Ute Ploier Menswear A/W10

We sit down for a lengthly chat with the Austrian menswear designer who has deftly been paving her way through tactile collections.

Fashion Show
Image

The unorthodox grandeur of Austrian designer Ute Ploier’s most recent collections has not only confirmed her meticulous eye for form and fabric but her status as a designer who moves beyond the creation of merely serviceable clothing. Dealing with male archetypes – boxers or gentlemanly craftsmen – Ploier’s assuredly masculine garments are made, and her stories told, with the utmost respect and precision. Ploier spoke with Dazed Digital in Paris regarding the psychology of her clothing, their providence and the processes of their creation – and meeting the designer was not entirely unlike discovering a long-lost member of the family.

Dazed Digital: So there are these important developments that I can see in your clothing – from the beginning, there seems to be this increasing attention to tailoring. Is this just because you are able to create a collection, study it and develop again?
Ute Ploier: I really like sculptures, I’m really into art, and I think it’s so beautiful if you see a suit jacket that is so well-made that it stands by itself – so that it’s like a small sculpture itself – and I think that’s fascinating. I mean, they say that to become a perfect tailor you need about twenty years, so I still have some years ahead of me but I’m trying as best I can.

DD: Understanding the human body in that way seems almost unfathomable to me. Is tailoring as important for you as the textiles and their development? I’ve always had the impression that is a key part of it for you.
Ute Ploier: I think it’s equal. I’m really always taking great care with the selection of the fabrics and also I think that to understand by collection you have to touch it, because I think it’s like a second skin, a piece of clothing, so I go to great effort to make a man who wears my clothes to feel comfortable and sensual.

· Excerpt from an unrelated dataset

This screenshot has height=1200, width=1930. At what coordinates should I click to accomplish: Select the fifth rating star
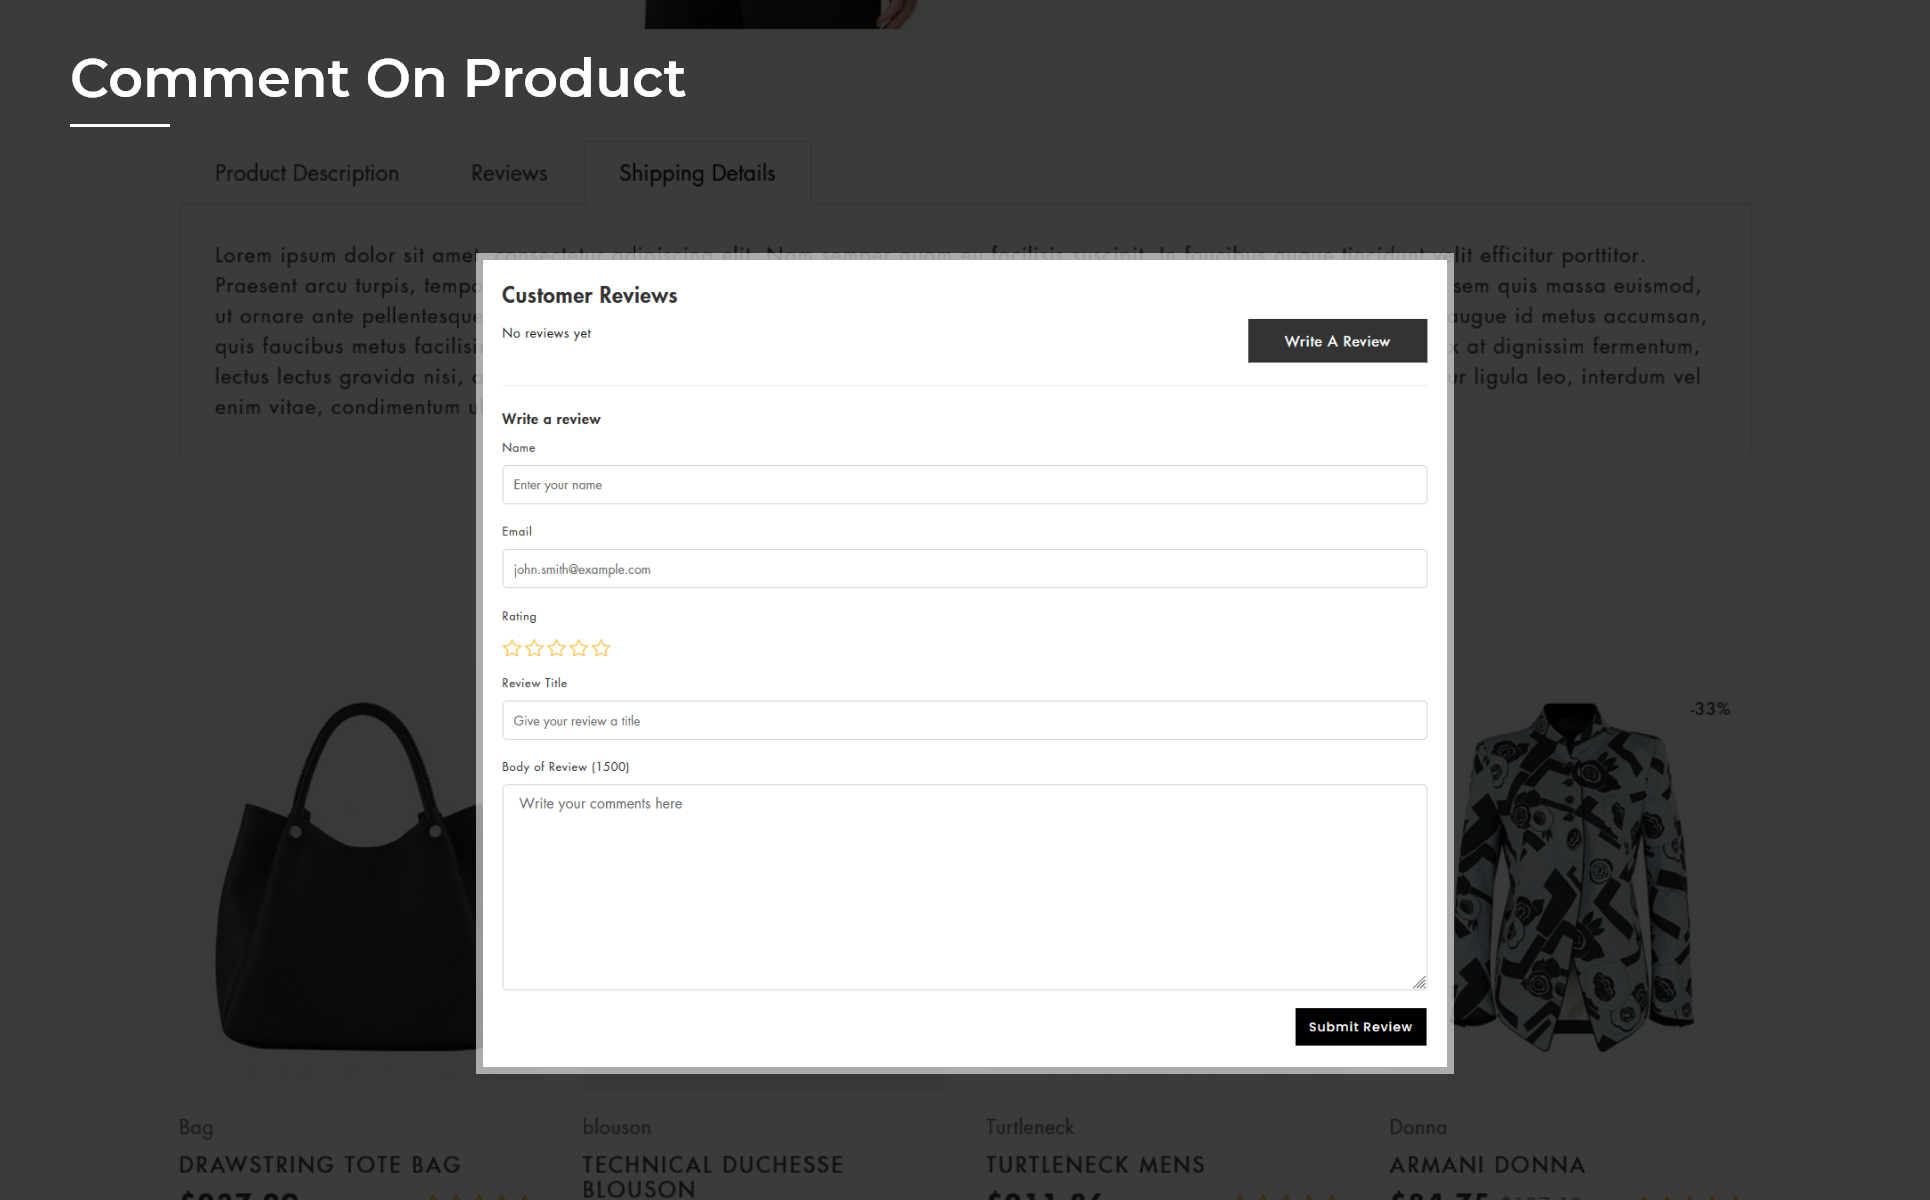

DD: Well, it’s important because you’re sculpturing things around us. Well, men.
Ute Ploier: No, actually – Andrea [Ploier’s press agent] has one of my jackets! What you wear around you is an environment and I believe it has a psychological effect. Whatever you put on in the morning will make you feel different things and for me, the psychology is a very important factor.

DD: With this collection, what were you trying to make a man feel?
Ute Ploier: For me, it’s the sensual-man-machine.

DD: I’m sure in German there’s one word for all of that. Such a succinct language.
Ute Ploier: [laughing] Not really! Nowadays men spend a lot of time working and we say that a man is married to his work. And on the other hand many people’s work has become so abstract. They’re just part of the process, they just produce some small part of the product or they work with numbers. So for the research, I went to look at tools that men used to use for crafts like glass-blowing or when you form iron.

DD: When it comes to the tailoring, was this idea of craftsmanship and producing something with your own hands part of this idea?
Ute Ploier: Yeah, exactly – it was not about one specific craft but it was about craftsmanship as a whole.

DD: Tell me about the materials – I’m so curious to find out what that white mesh scarf fabric is made out of. Is it mohair?
Ute Ploier: Yes, yes – it’s mohair! We had a manufacturer in Scotland. I work a lot with fabrics in the United Kingdom – this mohair but also a lot of the wool. Everything in the collection is from the United Kingdom and Italy and some of it’s from Austria, actually.

DD: Do you feel like you had an aesthetic before you studies that is still part of the clothing, or was it something that developed after?
Ute Ploier: No, I think it was there before and now it is refined. University was more for the practical side and seeing how to get your point across. The way I think about a collection hasn’t really changed.

DD: Do you think that creating these sculptures for the body is the main way you push ideas and expressions out of yourself? Or are there other things that you do? Are you secretly a painter, Ute?
Ute Ploier [laughing]: No, no – maybe an abstract painter but I’m very bad at painting. To me, it’s a lot about creating images. It’s very close to making movies. I work a lot with male archetypes that I mix or analyse or deconstruct and recreate, but the psychological sculpturing: that is the second thing that is important for me.

DD: Who do you think the Ute Ploier man is – the one who is in every collection?
Ute Ploier: I think it would be somebody who definitely has a sense of humour and who would be happy to step out of a dress code or cliché with the clothes he wears. That’s also an idea behind my collections – I try to liberate with my work and give a wider choice. With my clothes, you don’t have to belong to one group.

DD: Are you creating for yourself with your menswear, or are you not seeing something that you want for them to have?
Ute Ploier: I think it is this approach – maybe it is a kind of service. But then I also have my own fantasies and I wouldn’t design clothing that I wouldn’t want to see men wear. That could be very, very bad.

Ute Ploier has designed a collection for Topman that will be available this September.